抄録
洞爺湖中島に導入されたエゾシカ個体群は爆発的増加後に 1984年に群れの崩壊が生じた.その後再増加したが,崩壊後の個体数のピークが初回のピーク(2004年)を上回り,崩壊後に低密度で安定するという従来の有蹄類の爆発的増加モデルには当てはまらない挙動を示した (Kaji et al. 2009). その原因として嗜好植物の消失に伴いシカが新たな餌資源を開拓して,主要な餌種が変化したことがあげられる.
一方,餌種は高質から低質な餌へと変化し,これらは体サイズや体重および脂肪蓄積に負の影響を与えている.これらの生活史特性の変化には餌種の変化がもたらす歯の磨滅が影響している可能性がある.そこで,本研究では,洞爺湖中島の爆発的増加と崩壊の過程において歯の摩滅速度と体サイズの関係を調べ,歯の磨滅が生活史特性に与える影響を明らかにすることを目的とした.
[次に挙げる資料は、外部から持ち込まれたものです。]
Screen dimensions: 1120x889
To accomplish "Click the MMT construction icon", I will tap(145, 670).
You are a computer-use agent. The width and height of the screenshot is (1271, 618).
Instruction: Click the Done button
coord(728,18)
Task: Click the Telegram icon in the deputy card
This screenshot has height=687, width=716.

個体群崩壊を基準に,個体群動態のプロセスを 3つの phaseに区分し,第 1増加期を phase 1,1回目の個体群崩壊後を phase 2,2回目の個体群崩壊後を phase 3とした.phaseごとにコホートの歯の磨滅速度を比較した.摩滅速度として,年齢と対数変換した第一後臼歯の歯冠高の回帰直線の傾きを用い,体サイズの指標には下顎長の成長曲線から得られた漸近値を phase間で比較した.その結果,摩滅速度は,オスには変化が認められなかったが,メスでは phaseの進行ごとに速くなった.一方,下顎長の漸近値は雌雄とも経年的に減少した.以上から密度依存的な餌資源制限によって下顎長の減少が進行したが,歯の雌雄間の質的な相違が摩滅速度の相違をもたらしたことが示唆された.